I don’t know why I played this. I expect @rovarsson will have fun with it. But… OK. It’s not terrible. I don’t think this will be a classic without a bunch of work: it’s still rough around the edges.
But it uses a pretty small variety of commands–almost a limited parser game–feels like a USE ITEM
game (except here it’s TALK TO
) so that smooths some things out. When you need a custom verb it pretty much always flat-out tells you what to type.
And the story is fun if you’re into corny murder mysteries where the rich guy is murdered at the party in his fancy mansion. I’m not quite sure what the time period is supposed to be. It feels like it’s imitating Agatha Christie and P.G. Wodehouse but there were a couple of times that something seemed seriously anachronistic for that kind of setting? I don’t remember: it’s a big game.
In some ways it feels closer to a MUD than a parser game: it’s a big map and there’s a LOT of walking around. The basic gameplay loop is: walk around, examine everything, pick up everything that isn’t nailed down, find the right person to talk to or give each item to, lather, rinse, repeat. And it clues the majority of these pretty well: you’ll usually have a goal you’re working toward; if you don’t know what to do with an item you probably don’t need it yet. But it’s a little bit on rails and if you get lost you could get really lost, so take good notes. Or just plan to resort to the walkthrough. There is an excellent “in-depth” walkthrough that describes what to do in prose, so it’s not too hard to search through that and figure out where to pick up again.

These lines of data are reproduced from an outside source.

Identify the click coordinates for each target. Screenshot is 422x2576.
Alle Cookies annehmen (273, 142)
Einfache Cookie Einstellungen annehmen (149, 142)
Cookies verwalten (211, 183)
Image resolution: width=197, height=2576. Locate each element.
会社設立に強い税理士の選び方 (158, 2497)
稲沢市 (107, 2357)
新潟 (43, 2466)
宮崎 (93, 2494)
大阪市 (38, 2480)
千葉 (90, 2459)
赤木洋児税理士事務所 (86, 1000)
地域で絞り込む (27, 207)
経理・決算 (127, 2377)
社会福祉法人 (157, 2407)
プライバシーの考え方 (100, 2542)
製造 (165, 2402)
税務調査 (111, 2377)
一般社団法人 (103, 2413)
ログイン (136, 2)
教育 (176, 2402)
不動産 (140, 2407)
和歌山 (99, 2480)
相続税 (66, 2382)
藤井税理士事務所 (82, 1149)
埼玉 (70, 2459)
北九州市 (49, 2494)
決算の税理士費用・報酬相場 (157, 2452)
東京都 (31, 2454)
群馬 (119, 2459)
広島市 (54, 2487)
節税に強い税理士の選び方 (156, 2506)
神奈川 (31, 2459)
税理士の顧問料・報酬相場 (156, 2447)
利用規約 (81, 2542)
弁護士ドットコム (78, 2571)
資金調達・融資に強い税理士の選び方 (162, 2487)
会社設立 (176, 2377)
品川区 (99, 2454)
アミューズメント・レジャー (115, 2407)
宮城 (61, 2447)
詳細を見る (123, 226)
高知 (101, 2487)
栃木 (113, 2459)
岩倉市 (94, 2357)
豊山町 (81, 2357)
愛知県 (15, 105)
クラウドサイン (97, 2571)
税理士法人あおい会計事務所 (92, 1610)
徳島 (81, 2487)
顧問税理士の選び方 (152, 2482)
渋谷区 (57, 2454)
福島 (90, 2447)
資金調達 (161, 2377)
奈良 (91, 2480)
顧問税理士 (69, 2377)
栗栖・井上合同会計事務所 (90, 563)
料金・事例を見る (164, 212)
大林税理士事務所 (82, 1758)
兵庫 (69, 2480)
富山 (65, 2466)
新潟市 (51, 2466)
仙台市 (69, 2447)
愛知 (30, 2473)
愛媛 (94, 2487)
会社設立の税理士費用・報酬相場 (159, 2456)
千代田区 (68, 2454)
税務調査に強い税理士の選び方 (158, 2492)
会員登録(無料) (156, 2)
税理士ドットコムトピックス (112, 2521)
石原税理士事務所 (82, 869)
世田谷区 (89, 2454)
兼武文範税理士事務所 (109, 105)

But it’s big. The basic walkthrough (command-list) is 8 full US-letter size pages with three columns per page, and the in-depth walkthrough is over 16 pages (this one’s A4? huh).
And it does a bunch of the classic annoying old-school parser things:
- This character tells you, “oh, I think I dropped the thing in the garden” so you have to walk six rooms over to the garden and then walk through every. single. one. of the 15-ish rooms in the garden area… and then you get a message that “well, it’s definitely not here, guess you’ll have to walk all the way back and confront the person who told you it was.”
- Most of the NPCs have places where they stay, so you usually know where to go, which is nice …except for when they go somewhere else and you have to guess.
- The garden is kind of a maze–the ADRIFT runner can show a graphical map, so that’s helpful (if you don’t want to make your own).
- It does a bunch of new exits opening up or things unlocking without really telling you: “you find a secret passage in the north wall” … except you have to go northwest to enter it.
- A few of the item uses just aren’t cued at all AFAICT: when the person is using the grappling hook and failing, I had to resort to the walkthrough and even after doing it, I scrolled back and forth through all the relevant parts of my history and couldn’t find any way that I could possibly have known what to do. But…the story conditions are a little fragile in places and describe things that have already changed or fail to tell you what they need because you already picked up the item, so it’s entirely possible that this is one of those places.
- There are a bunch of misleading error messages:
> wear uniform
: “It’s probably not a good idea to go wandering around wearing a fake police uniform. That sort of thing tends to be frowned upon by the actual police.” …except that the whole point of the police uniform is that you have to wear it to impersonate an officer to get into the place where the police are hanging out. But you’re not allowed to wear it anywhere else. There are at least three or four objects or locations like that. - And several times where the story advances when you walk through a particular location, so you can feel stuck because of that. I did realize toward the end of the game that these are mostly in the Lobby, which is a hub that you have to walk through to get from one side of the map from the other, so it’s not that bad, but there were some definite “uhhh…now what?” moments.
So yeah. A little rough, but mostly fun, especially if you’re into big long silly parser adventure romps.